NOTE: More interesting stuff follows this letter.
Dear Dr. Blenheim:
I recently came across in my files a few copies of the WRTI-FM Program Guide for the Spring of 1969. When I helped write it, it was the first comprehensive program guide the station had published in ten years; to my knowledge, there has not been another since. But it has prompted me to write to you to share my thoughts about the current operations of the station.
I have been greatly distressed over the past several years by the policy decision that made WRTI an all-jazz station. I realize that there was a felt need to make the station more responsive to the needs of the community surrounding the Temple campus. And I agree that efforts should be made to help satisfy that need.
But I feel the transformation to all-jazz destroys the effectiveness of WRTI as a teaching tool of the School of Communications and Theater, which was and I feel should still be, the primary purpose of the station.
When I was a student, WRTI was available as a resource to any RTF student and to many non-RTF students as well. Its programming was as diverse as the students themselves. There was every type of music being played: classical, jazz, broadway, popular, folk, underground rock, big bands, even WDVR-style "elevator music." And there were diverse other types of programming: news, of the world, the nation, the city and the campus; current affairs, commentary and discussion; ethnic programming, including black-oriented and foreign language programs; religious programs; documentaries; and radio drama. A glance at the program guide will reveal the breadth of the fare.

§ SUPPLIED RECORDS

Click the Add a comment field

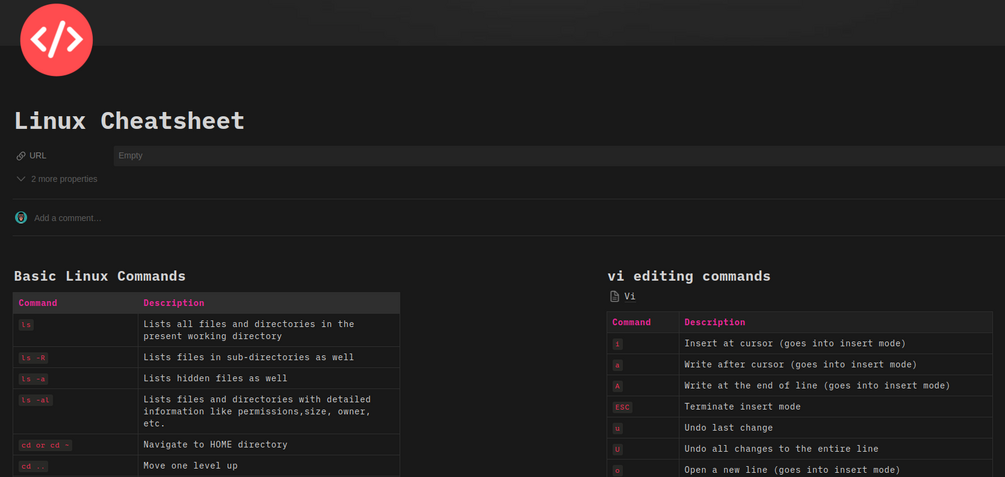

---

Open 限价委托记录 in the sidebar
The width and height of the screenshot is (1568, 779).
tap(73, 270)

§ PROBLEM DESCRIPTION
Write out the part of the letter that begins at the words "But I feel the" and stops after "of the fare.". The rows have nothing to do with the letter.

§ RIGHT ANSWER
But I feel the transformation to all-jazz destroys the effectiveness of WRTI as a teaching tool of the School of Communications and Theater, which was and I feel should still be, the primary purpose of the station.
When I was a student, WRTI was available as a resource to any RTF student and to many non-RTF students as well. Its programming was as diverse as the students themselves. There was every type of music being played: classical, jazz, broadway, popular, folk, underground rock, big bands, even WDVR-style "elevator music." And there were diverse other types of programming: news, of the world, the nation, the city and the campus; current affairs, commentary and discussion; ethnic programming, including black-oriented and foreign language programs; religious programs; documentaries; and radio drama. A glance at the program guide will reveal the breadth of the fare.